How long do you think you’re willing to sit and wait for the results of your work to bear fruit?
I find we generally have a pretty short willingness to sit in the depth that is required for real transformation, and trust that the work we are doing is enough. It’s almost impossible to do on our own. Early on, when we are practising something new, the results we get tend to be counter-intuitive, and because of the clutchy, needy experience of our modern fast-paced life, we have a hard time slowing down and simply trusting the path we’re on.
When I first started operation smoking hot body (the operation is not yet complete, but don’t worry, I’ll definitely post nudes when it is done), one of the earliest things my nutritionist supported me to do was begin eating more protein. Much more protein. And as a I dutifully did, I noticed that the number on the scale started to increase. Those digits went higher than they had in the past — higher than ever before, climbing up toward 205lbs. I was nervous. I wanted to lose weight and get lean, not gain more weight.
We were doing this because I had been underfeeding my body, and was in the process of converting fat stores into muscle mass (for a whole bunch of reasons, mostly so that the nudes would look good). At first, while we recalibrated my body’s metabolism, things went in the direction opposite that which I wanted.
That’s the game of waiting for results.
Real transformation is a lot like a farmer planting seeds. We have to adjust our expectations and play on a longer timeline.
Our life tends to be perceived and interacted with on a really short timeline — a timeline that is shortening every day. The news cycle is speeding up, the politics of our world seem to operate at breakneck speed, and our willingness to sit and be with what ails us seems to be decreasing at an alarming rate. We have little patience to sit and really feel into what is happening with ourselves.
Instead of being with all of life, we pendulum out to the two poles. We avoid feeling what is present for us as long as possible, and once it’s built up to an unavoidable mountain, we collapse into it, demanding an immediate solution (we’ve spent so long avoiding it, once it’s time to really feel what is there we’re overwhelmed and blown out — we need a solution NOW).
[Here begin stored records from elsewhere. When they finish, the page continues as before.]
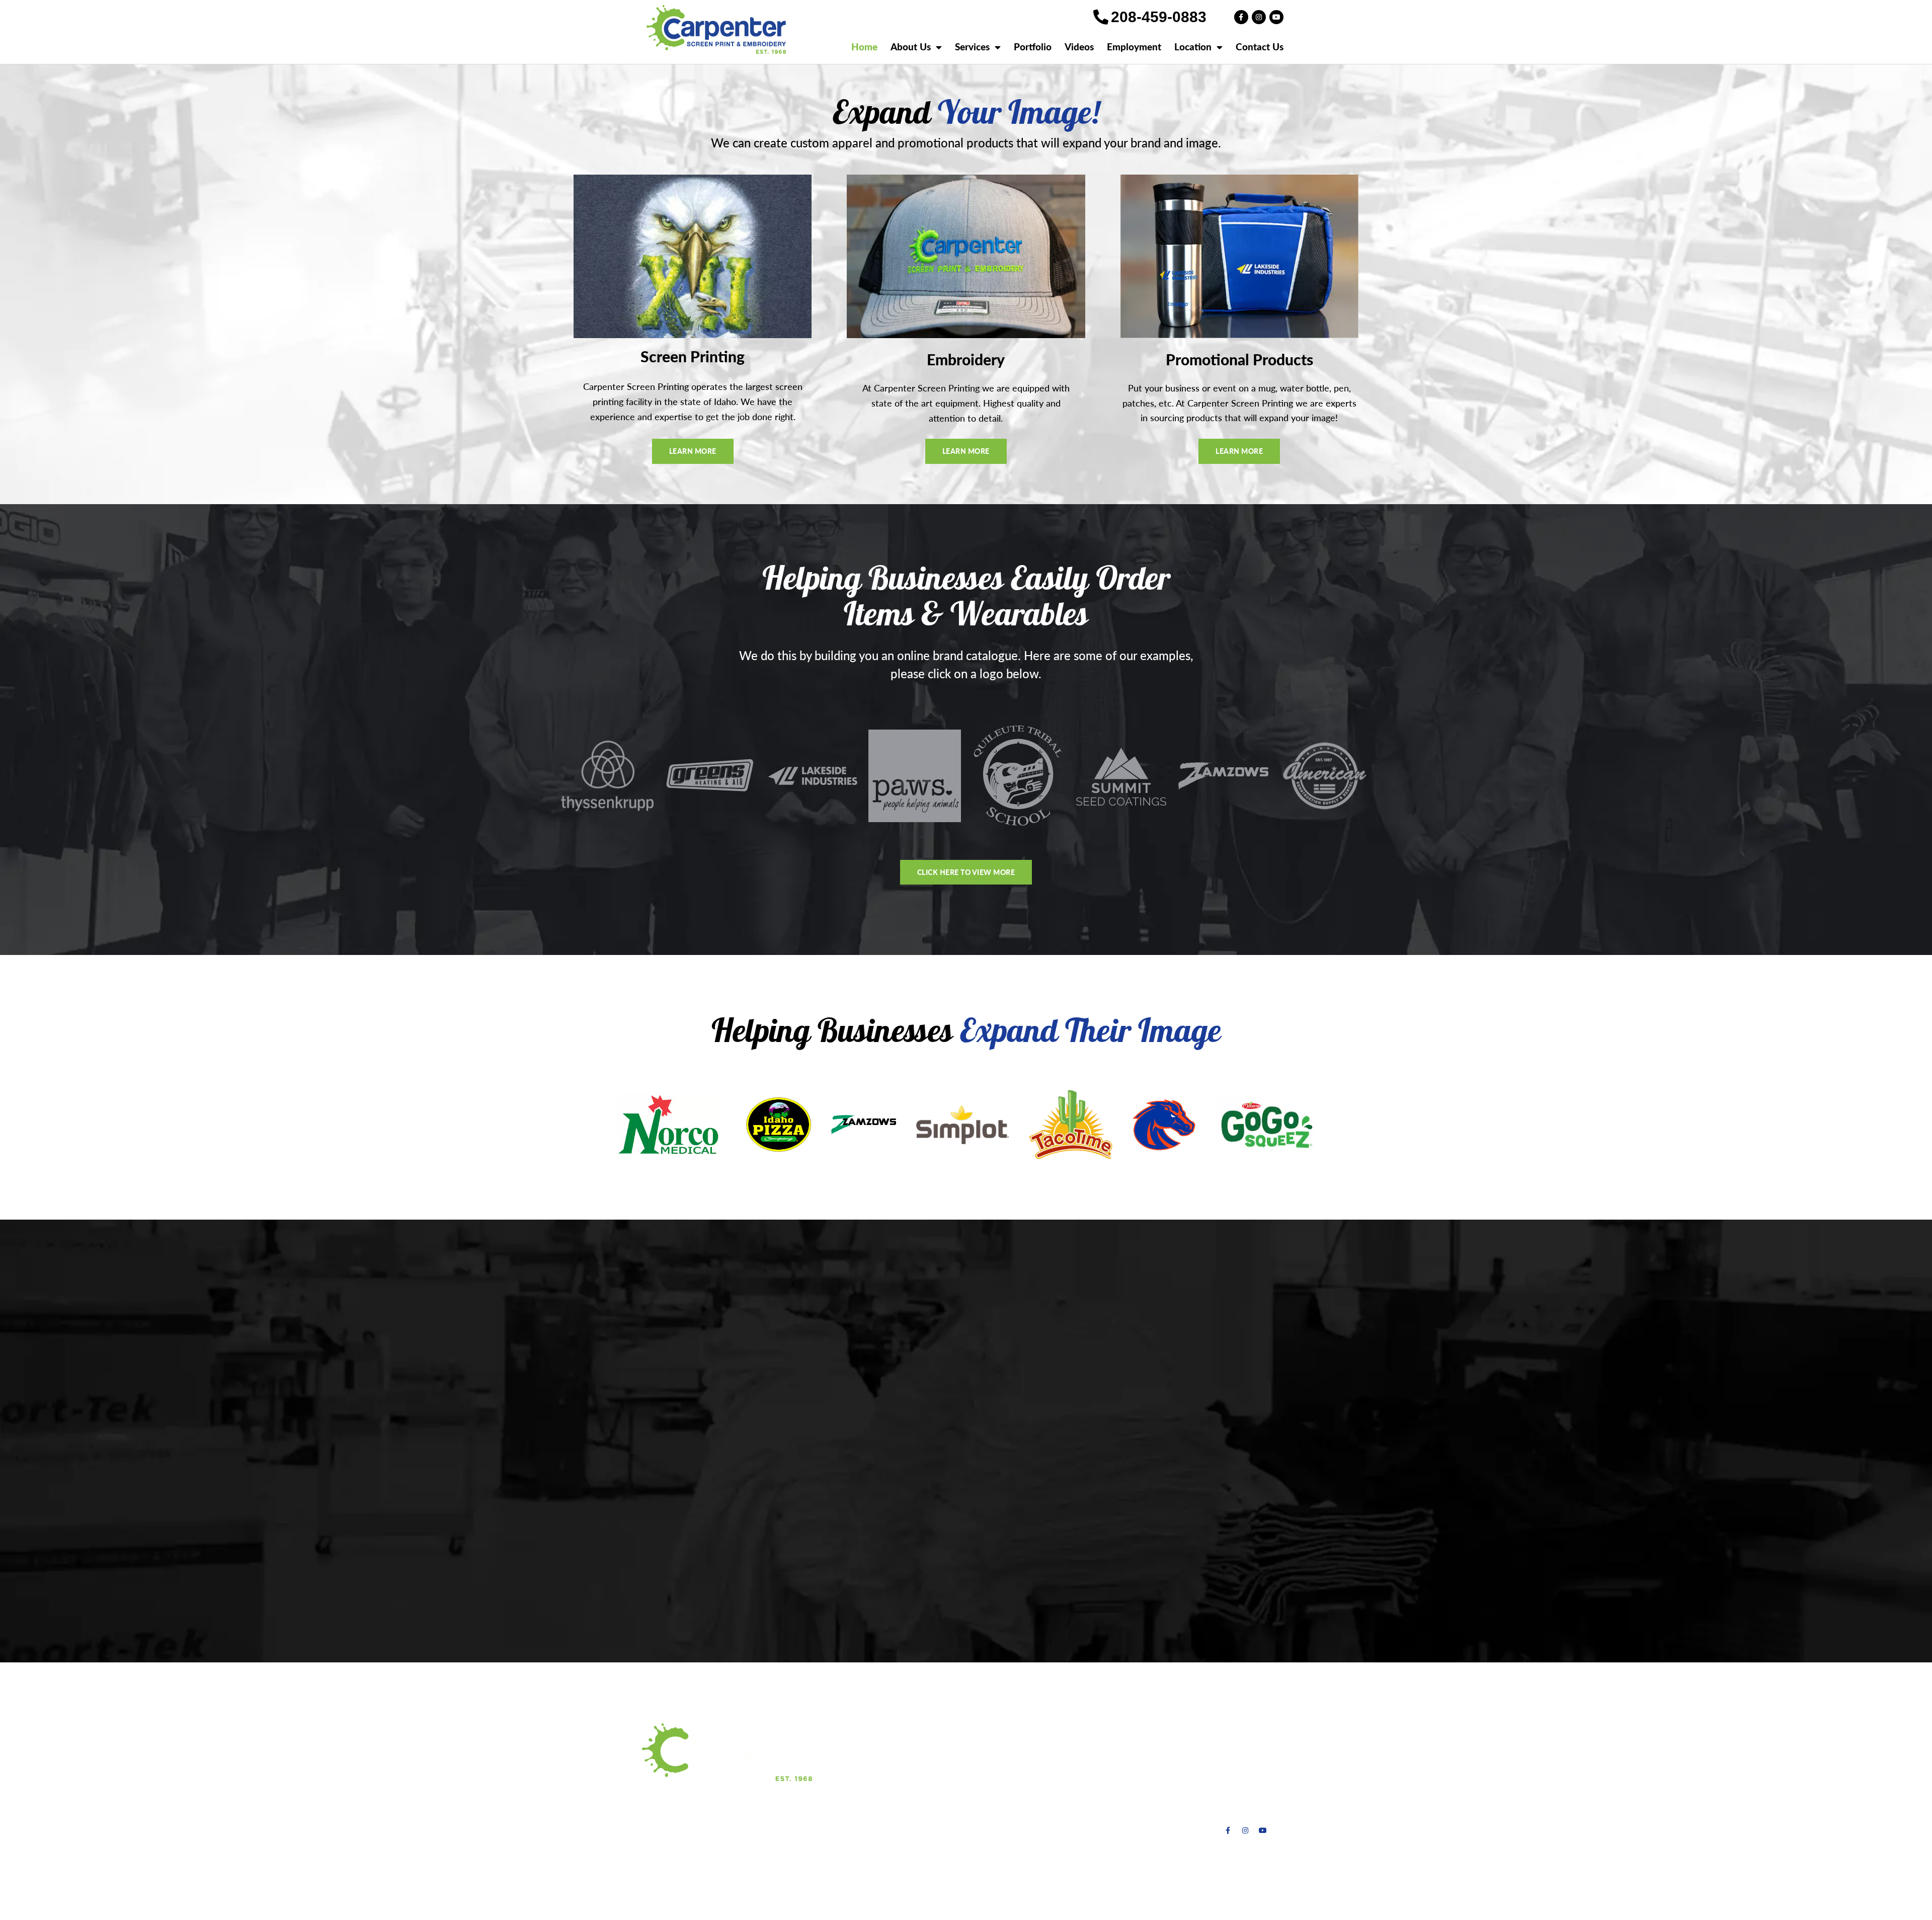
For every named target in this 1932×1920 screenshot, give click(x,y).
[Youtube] (1276, 17)
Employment (1134, 46)
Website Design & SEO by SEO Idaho (1061, 1893)
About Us (911, 46)
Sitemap (1158, 1893)
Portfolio (1033, 46)
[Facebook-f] (1241, 17)
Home (864, 46)
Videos (1079, 46)
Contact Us (1259, 46)
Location (1193, 46)
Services (972, 46)
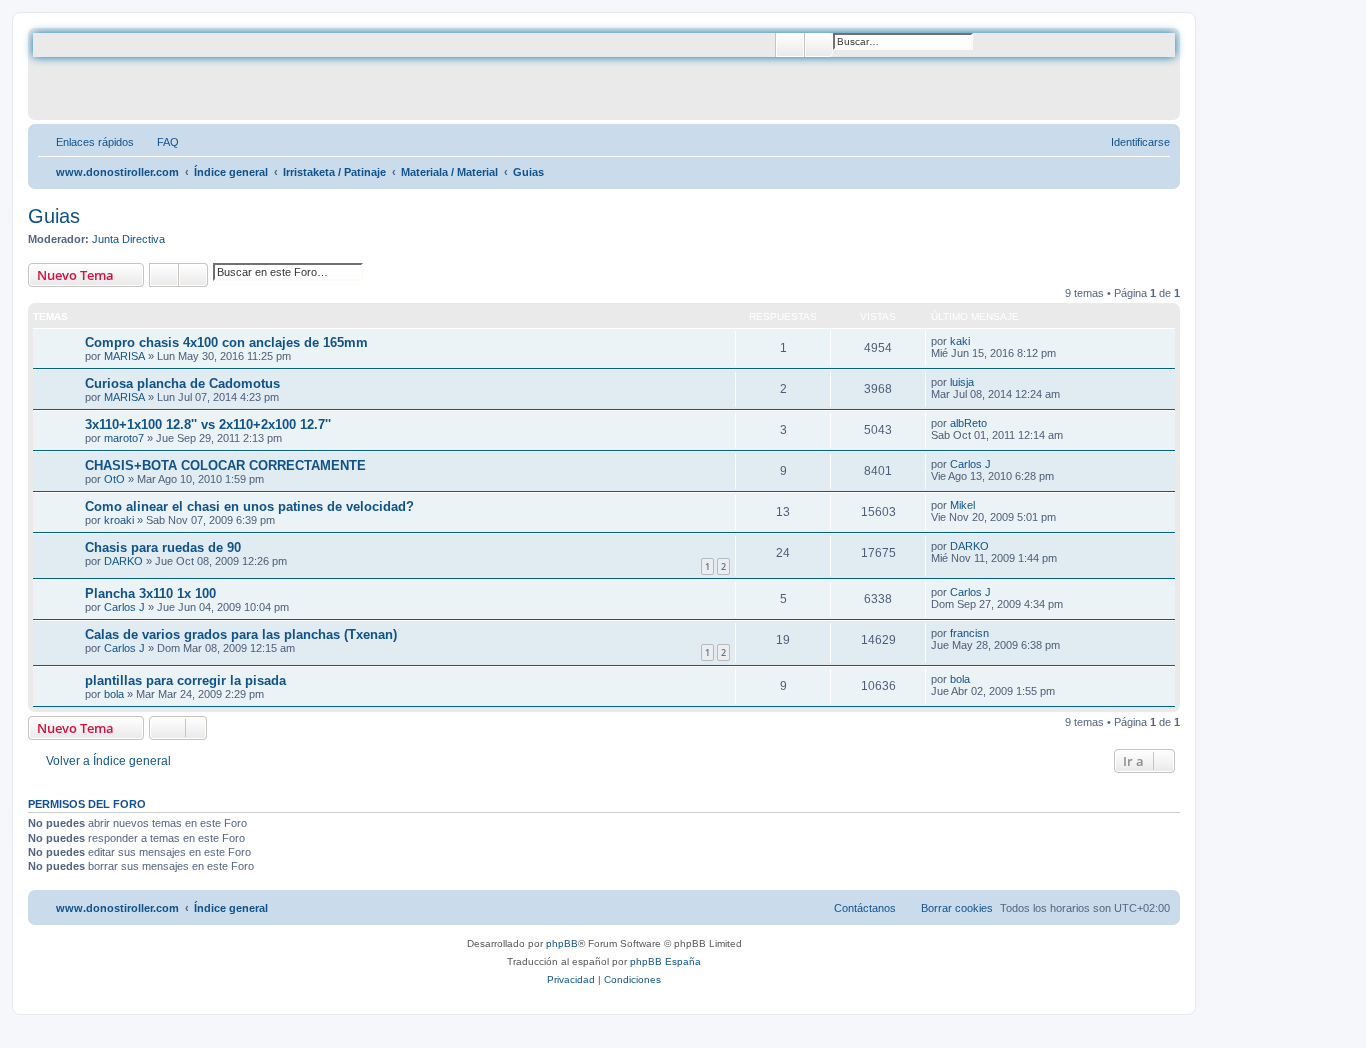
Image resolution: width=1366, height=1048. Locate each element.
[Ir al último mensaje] (979, 341)
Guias (54, 216)
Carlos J (970, 464)
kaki (960, 341)
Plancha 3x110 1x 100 (150, 593)
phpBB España (665, 961)
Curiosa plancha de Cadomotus (182, 383)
The transformation you seek doesn’t work this way.
It’s a lot more like dropping a rock into the middle of a pond. You see the water ripple outwards, and head off in all directions away from the rock.
And then you must wait.
If you watched those ripples, you would see them make their way out to the shores of the pond, before making their way back to the rock. They’d be diminished, and changed, by everything that they came into contact with along their journey, but nevertheless, they would make their way back.
This is the nature of transformation.
You take on your work internally, and shift the way you’re being, and then you must be willing to trust and continue practising. You won’t get immediate results. And when you do, it’s often worth getting really curious about what’s actually at play.
If a farmer planted a bunch of crops and immediately had a shitload of carrots to eat, he should be a little suspicious, right? Like, are these super carrots? Are these the product of GMO? Are these carrots actually safe to eat, or did they get bitten by a radioactive spider and will now turn him into a supervillain? (Carrotpuncher, whose punches have the power and nutritional content of carrots. I’m writing the book and if you would like to option the movie, please let me know).
Our world is geared towards immediate gratification and operating in the short term. And mastery goes to those who are able to stand firm in the face of that social context.
Do the work. Wait for the results to come in their own time. Keep doing the work.